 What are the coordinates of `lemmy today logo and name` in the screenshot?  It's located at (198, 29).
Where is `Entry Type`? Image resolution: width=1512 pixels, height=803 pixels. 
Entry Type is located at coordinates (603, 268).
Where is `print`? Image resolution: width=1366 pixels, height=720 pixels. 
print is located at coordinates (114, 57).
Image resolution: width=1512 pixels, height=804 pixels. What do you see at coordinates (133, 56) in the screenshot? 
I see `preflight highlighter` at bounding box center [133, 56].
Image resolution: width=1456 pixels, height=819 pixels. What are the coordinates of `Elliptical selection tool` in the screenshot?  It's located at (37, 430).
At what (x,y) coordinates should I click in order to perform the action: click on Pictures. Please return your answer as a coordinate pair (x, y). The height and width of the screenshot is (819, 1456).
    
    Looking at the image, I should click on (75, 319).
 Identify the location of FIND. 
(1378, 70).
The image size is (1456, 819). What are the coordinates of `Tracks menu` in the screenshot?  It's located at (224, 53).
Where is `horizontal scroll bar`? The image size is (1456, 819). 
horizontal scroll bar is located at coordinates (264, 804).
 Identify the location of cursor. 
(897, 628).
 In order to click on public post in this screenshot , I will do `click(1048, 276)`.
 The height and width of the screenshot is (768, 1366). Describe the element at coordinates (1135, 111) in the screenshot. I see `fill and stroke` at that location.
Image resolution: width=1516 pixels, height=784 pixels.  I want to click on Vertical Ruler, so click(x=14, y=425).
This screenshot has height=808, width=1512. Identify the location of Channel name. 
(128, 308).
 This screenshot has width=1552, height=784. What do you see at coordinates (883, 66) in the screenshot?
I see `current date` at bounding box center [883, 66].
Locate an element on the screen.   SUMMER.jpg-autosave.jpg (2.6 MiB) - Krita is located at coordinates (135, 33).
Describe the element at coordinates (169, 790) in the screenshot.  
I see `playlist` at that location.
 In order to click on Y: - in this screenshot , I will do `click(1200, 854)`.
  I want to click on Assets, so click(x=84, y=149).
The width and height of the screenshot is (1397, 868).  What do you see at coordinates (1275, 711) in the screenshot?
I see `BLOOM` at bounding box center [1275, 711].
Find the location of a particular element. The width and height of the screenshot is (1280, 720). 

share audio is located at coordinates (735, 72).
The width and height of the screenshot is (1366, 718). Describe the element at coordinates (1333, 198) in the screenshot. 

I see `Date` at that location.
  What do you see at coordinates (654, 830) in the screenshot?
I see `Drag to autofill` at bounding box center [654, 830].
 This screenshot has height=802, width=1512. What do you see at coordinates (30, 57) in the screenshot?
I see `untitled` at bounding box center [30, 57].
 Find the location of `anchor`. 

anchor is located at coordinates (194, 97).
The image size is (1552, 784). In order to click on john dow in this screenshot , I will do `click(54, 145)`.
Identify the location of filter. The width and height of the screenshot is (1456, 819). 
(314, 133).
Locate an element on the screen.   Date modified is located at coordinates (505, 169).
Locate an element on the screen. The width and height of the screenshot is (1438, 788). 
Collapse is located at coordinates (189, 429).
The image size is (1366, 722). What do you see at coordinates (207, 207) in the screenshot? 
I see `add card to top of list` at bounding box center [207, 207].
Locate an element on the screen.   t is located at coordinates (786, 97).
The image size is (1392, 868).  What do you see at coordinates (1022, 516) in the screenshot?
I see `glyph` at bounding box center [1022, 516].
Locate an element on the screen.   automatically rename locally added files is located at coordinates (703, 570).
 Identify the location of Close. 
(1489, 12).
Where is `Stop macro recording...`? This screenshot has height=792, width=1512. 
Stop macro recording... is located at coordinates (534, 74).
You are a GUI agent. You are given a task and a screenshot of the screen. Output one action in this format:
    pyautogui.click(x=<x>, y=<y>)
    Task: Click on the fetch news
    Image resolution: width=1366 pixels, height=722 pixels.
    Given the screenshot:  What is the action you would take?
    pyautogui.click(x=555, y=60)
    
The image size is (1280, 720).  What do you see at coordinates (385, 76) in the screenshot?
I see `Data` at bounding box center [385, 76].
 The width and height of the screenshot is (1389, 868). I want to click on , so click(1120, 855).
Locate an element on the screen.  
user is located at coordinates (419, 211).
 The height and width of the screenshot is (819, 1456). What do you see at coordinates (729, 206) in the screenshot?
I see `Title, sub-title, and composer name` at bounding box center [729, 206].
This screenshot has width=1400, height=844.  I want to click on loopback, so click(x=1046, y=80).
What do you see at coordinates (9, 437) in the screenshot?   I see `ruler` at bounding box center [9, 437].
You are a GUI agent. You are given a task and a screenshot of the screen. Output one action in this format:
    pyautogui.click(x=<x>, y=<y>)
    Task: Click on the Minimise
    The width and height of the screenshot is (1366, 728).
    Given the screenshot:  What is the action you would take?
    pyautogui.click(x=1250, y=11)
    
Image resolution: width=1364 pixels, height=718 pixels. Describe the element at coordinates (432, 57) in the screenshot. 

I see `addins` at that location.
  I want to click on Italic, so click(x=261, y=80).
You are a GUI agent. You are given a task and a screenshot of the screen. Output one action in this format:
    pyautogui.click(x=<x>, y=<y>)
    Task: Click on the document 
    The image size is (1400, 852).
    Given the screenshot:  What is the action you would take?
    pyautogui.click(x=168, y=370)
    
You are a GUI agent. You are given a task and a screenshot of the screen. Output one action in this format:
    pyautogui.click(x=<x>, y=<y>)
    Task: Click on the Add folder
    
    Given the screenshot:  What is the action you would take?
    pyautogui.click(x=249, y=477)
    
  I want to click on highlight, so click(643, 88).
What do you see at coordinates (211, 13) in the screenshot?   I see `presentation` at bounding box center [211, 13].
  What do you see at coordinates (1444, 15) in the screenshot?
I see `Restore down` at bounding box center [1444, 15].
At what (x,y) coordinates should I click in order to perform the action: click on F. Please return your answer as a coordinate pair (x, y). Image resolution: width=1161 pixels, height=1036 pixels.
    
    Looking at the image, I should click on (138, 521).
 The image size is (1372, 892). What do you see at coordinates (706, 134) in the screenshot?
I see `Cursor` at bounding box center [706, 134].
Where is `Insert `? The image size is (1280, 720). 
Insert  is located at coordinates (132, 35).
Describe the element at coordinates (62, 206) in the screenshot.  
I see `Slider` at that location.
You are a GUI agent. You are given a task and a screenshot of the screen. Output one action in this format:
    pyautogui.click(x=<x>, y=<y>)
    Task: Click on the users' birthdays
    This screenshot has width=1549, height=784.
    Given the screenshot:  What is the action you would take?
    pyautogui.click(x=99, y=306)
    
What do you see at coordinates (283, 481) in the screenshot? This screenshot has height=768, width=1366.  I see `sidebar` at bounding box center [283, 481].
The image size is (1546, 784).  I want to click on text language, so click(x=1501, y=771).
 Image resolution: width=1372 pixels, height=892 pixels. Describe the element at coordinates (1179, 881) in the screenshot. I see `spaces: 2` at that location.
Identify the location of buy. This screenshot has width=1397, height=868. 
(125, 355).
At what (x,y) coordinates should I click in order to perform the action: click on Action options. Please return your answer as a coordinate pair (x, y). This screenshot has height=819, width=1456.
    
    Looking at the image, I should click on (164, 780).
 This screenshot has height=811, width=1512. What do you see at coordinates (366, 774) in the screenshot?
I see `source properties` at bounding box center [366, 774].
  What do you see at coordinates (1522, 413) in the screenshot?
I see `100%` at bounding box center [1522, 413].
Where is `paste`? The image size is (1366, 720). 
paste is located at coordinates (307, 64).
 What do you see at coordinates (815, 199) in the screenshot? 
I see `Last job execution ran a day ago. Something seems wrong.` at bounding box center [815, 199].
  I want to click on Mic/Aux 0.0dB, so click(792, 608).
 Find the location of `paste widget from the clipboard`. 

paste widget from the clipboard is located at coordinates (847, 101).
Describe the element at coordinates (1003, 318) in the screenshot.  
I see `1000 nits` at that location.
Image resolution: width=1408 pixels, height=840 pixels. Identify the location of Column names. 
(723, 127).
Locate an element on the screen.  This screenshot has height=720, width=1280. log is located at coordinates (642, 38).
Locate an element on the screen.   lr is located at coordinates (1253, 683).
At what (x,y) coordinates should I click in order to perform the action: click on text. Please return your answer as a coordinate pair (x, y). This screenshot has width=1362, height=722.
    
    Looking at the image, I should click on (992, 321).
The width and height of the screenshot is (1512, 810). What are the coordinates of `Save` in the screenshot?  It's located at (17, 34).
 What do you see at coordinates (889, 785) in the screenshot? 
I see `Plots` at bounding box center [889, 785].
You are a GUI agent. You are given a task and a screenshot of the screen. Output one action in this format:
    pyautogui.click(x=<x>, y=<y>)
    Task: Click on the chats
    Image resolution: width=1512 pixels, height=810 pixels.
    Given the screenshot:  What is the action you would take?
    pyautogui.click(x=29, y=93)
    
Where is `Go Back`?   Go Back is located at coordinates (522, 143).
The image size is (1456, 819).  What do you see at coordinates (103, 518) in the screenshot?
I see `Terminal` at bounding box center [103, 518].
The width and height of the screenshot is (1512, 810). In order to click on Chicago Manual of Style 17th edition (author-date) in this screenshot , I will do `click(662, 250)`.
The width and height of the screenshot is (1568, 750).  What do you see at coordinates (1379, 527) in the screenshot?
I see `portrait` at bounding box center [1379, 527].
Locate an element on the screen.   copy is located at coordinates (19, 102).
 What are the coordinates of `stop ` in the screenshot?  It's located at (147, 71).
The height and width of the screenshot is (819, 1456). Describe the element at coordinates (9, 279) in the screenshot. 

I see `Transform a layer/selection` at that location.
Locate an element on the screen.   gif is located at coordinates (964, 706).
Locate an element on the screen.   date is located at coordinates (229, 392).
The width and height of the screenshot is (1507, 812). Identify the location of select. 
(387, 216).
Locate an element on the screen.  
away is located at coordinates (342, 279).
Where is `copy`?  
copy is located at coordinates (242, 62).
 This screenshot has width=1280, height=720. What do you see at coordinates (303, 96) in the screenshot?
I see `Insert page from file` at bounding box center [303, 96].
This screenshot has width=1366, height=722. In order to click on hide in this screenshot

+---+

Task directions
Please pick out and copy every line of the records above that contains the string "Insert", treating uppercase and lowercase letters as different.

Reply
Where is `Insert `? The image size is (1280, 720). 
Insert  is located at coordinates (132, 35).
I see `Insert page from file` at bounding box center [303, 96].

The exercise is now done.